Preeti Lobana, country manager, Google India, said that Google is taking a 360-degree approach to safety -- combining on-product and on-cloud protections, digital literacy to empower users with knowledge and awareness, and investing in continuous safety research so as to keep updating defences to keep up with the emerging threats.

Real-time scam detection on phone calls

The technology giant announced Scam Detection, powered by Gemini Nano and rolling out on Pixel phones. It checks calls in real-time and flags potential scams entirely on-device, without recording audio or transcripts or sending data to Google. The feature is ‘off’ by default and users will have to turn it on to activate. It works only for calls from unknown numbers, not saved contacts, and plays a ‘beep’ to notify participants. It can be turned off by the user at any time.

Protection for financial apps

Google is also testing a new feature in India in collaboration with financial apps such as Google Pay, Navi, and PayTM to stop screen-sharing scams. Devices running Android 11+ now show a clear alert if a user opens one of these apps while screen sharing on a call with an unknown contact. This feature gives a one-tap option to end the call and stop screen sharing, protecting users from potential fraud.
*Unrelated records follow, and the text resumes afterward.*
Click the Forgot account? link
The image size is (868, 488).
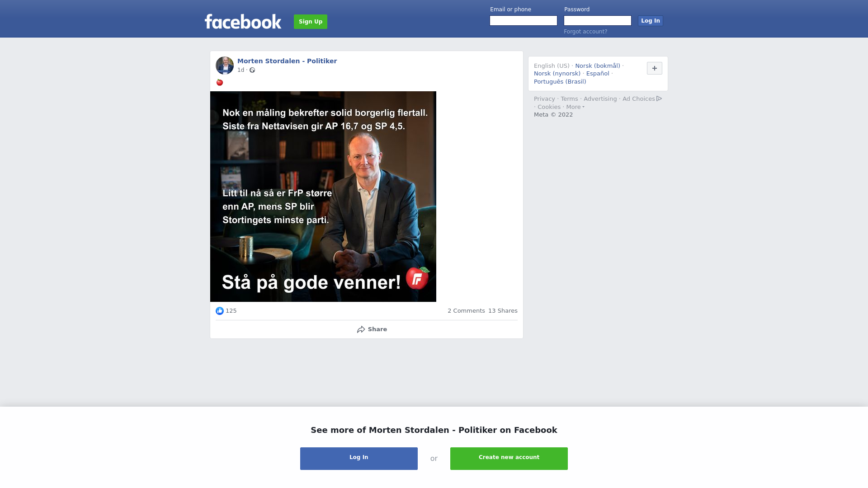(x=585, y=32)
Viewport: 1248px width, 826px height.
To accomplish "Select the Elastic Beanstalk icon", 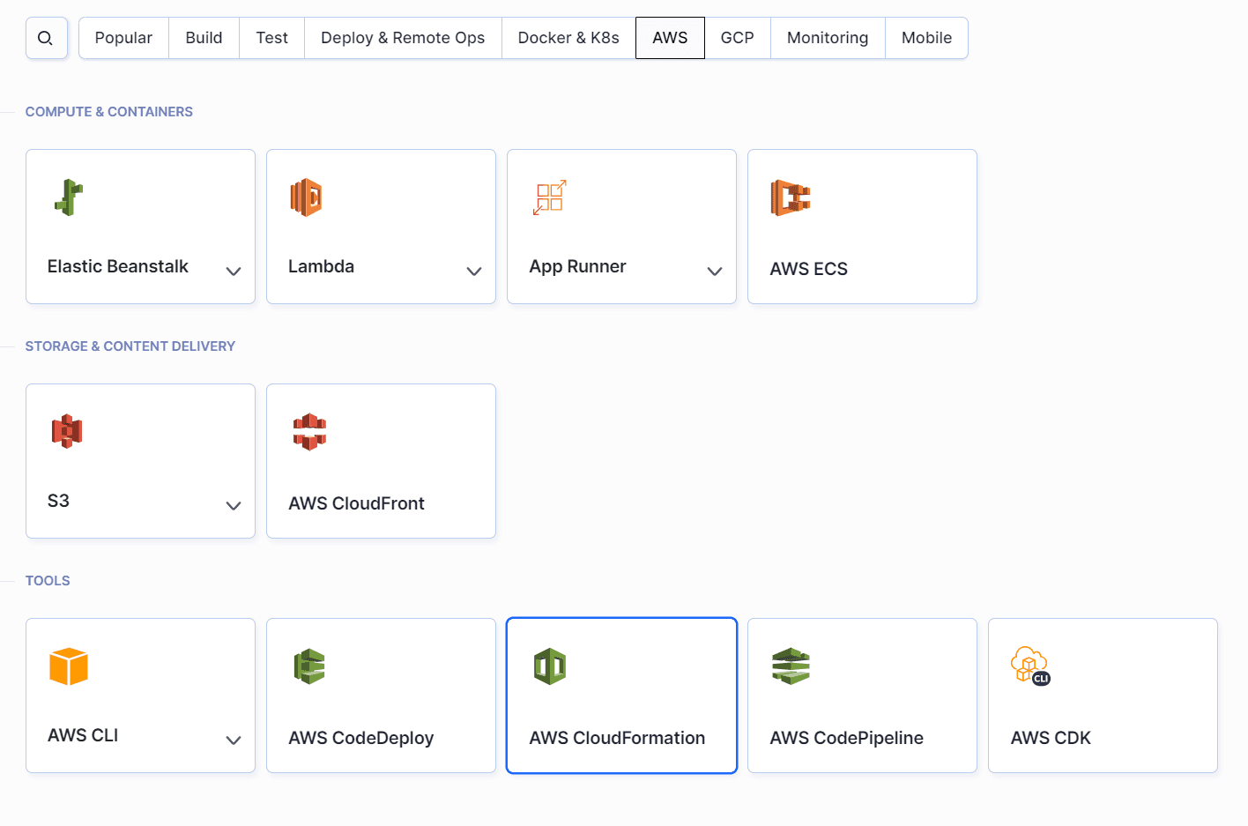I will (x=69, y=197).
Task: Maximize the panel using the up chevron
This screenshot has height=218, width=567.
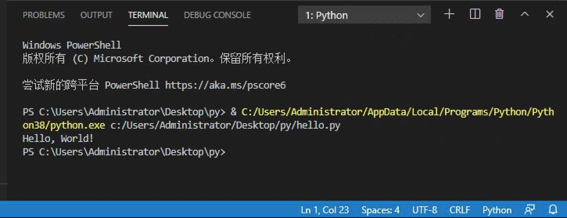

Google Play Protect has successfully blocked over 115 million attempts to install side-loaded apps that use sensitive permissions often abused for financial fraud in India. This is supported by Google Pay’s system, which shows over 1 million warnings weekly for fraudulent transactions, actively protecting the backbone of the country’s digital economy.

Systemic protection

Google is also introducing Enhanced Phone Number Verification (ePNV), a new Android-based security system that replaces SMS OTP flows with a secure, consented, SIM-based check to raise the standard for sign-in security.

SynthID partnerships

The company is also giving early access to SynthID Detector and API, Google’s watermarking technology to identify synthetically generated content, to strategic partners including academia, researchers, and publishers such as Jagran, PTI, and India Today among others.